■ Compléter ce qui suit ■
• a. Répondez aux questions suivantes à partir du document source :
(i) Où s'est tenue la 99ème Assemblée plénière ?
(ii) Quel organe les nouvelles autorités avaient-elles mis en place pour ramener la paix et la concorde ?
(iii) Sans quoi la mission de cet organe serait-elle vaine ?
• b. Résumez le document source en deux phrases.
• c. Veuillez reproduire le passage du document source qui commence à « Africae Munus 81). » et se termine à « le tissu social. ».

■ Document source ■
⟨
Au terme de la 99ème Assemblée plénière
de notre Conférence, tenue à Abengourou, nous avons adressé un message à la
nation. Dans ce message, nous avons fait une analyse de la situation qui
prévaut dans notre pays, la Côte d’Ivoire, en vue de proposer une voie de sortie
susceptible de consolider la paix.
Dans cette nouvelle adresse, nous
souhaitons, une fois encore, partager avec vous, nos compatriotes, le souci de
la construction d’une société ivoirienne toujours plus fraternelle et ouverte à
tous, respectueuse de la dignité et des droits de la personne humaine et
préoccupée d’établir entre tous les citoyens des liens d’amitié, de confiance
et de respect mutuel. En effet, il est de la mission de l’Église de s’engager à promouvoir en son sein et
dans la société, une culture soucieuse de la primauté du droit (cf.
Africae Munus 81). Pour ce faire, vos Pères, les Archevêques et Évêques
de Côte d’Ivoire, vous rappellent à nouveau les conditions d’une vraie
réconciliation, pour des élections apaisées. Cela nécessite tout d’abord que
l’on fasse brièvement l’état de la situation actuelle.
I - SITUATION ACTUELLE
Au sortir de la crise née des dernières
élections, les nouvelles autorités du pays, conscientes de la fracture sociale,
ont opté pour la réconciliation des fils et des filles du pays. Aussi
avaient-elles mis en place la Commission Dialogue, Vérité et Réconciliation (CDVR),
dont la mission principale consistait à ramener la paix et la concorde entre
les différentes composantes de la société ivoirienne. Cette mission serait
vaine sans le désarmement. C’est pourquoi les autorités compétentes ont procédé
à la création d’un organe chargé de désarmer les ex-belligérants et de les
réinsérer dans le tissu social.
⟩
■ Segment de données ■
⟨
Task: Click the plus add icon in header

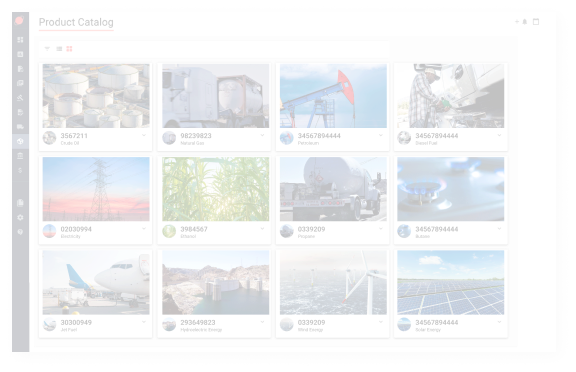Action: tap(517, 22)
⟩
■ Résultats de l'exercice ■
• a.
(i) À Abengourou.
(ii) La Commission Dialogue, Vérité et Réconciliation (CDVR).
(iii) Sans le désarmement.

• b. Après un premier message à la nation adressé au terme de leur 99ème Assemblée plénière, les archevêques et évêques de Côte d'Ivoire rappellent à leurs compatriotes les conditions d'une vraie réconciliation, pour des élections apaisées. Ils constatent qu'au sortir de la crise née des dernières élections, les nouvelles autorités ont mis en place la CDVR pour ramener la paix et la concorde, ainsi qu'un organe chargé de désarmer et de réinsérer les ex-belligérants.

• c.
Africae Munus 81). Pour ce faire, vos Pères, les Archevêques et Évêques
de Côte d’Ivoire, vous rappellent à nouveau les conditions d’une vraie
réconciliation, pour des élections apaisées. Cela nécessite tout d’abord que
l’on fasse brièvement l’état de la situation actuelle.
I - SITUATION ACTUELLE
Au sortir de la crise née des dernières
élections, les nouvelles autorités du pays, conscientes de la fracture sociale,
ont opté pour la réconciliation des fils et des filles du pays. Aussi
avaient-elles mis en place la Commission Dialogue, Vérité et Réconciliation (CDVR),
dont la mission principale consistait à ramener la paix et la concorde entre
les différentes composantes de la société ivoirienne. Cette mission serait
vaine sans le désarmement. C’est pourquoi les autorités compétentes ont procédé
à la création d’un organe chargé de désarmer les ex-belligérants et de les
réinsérer dans le tissu social.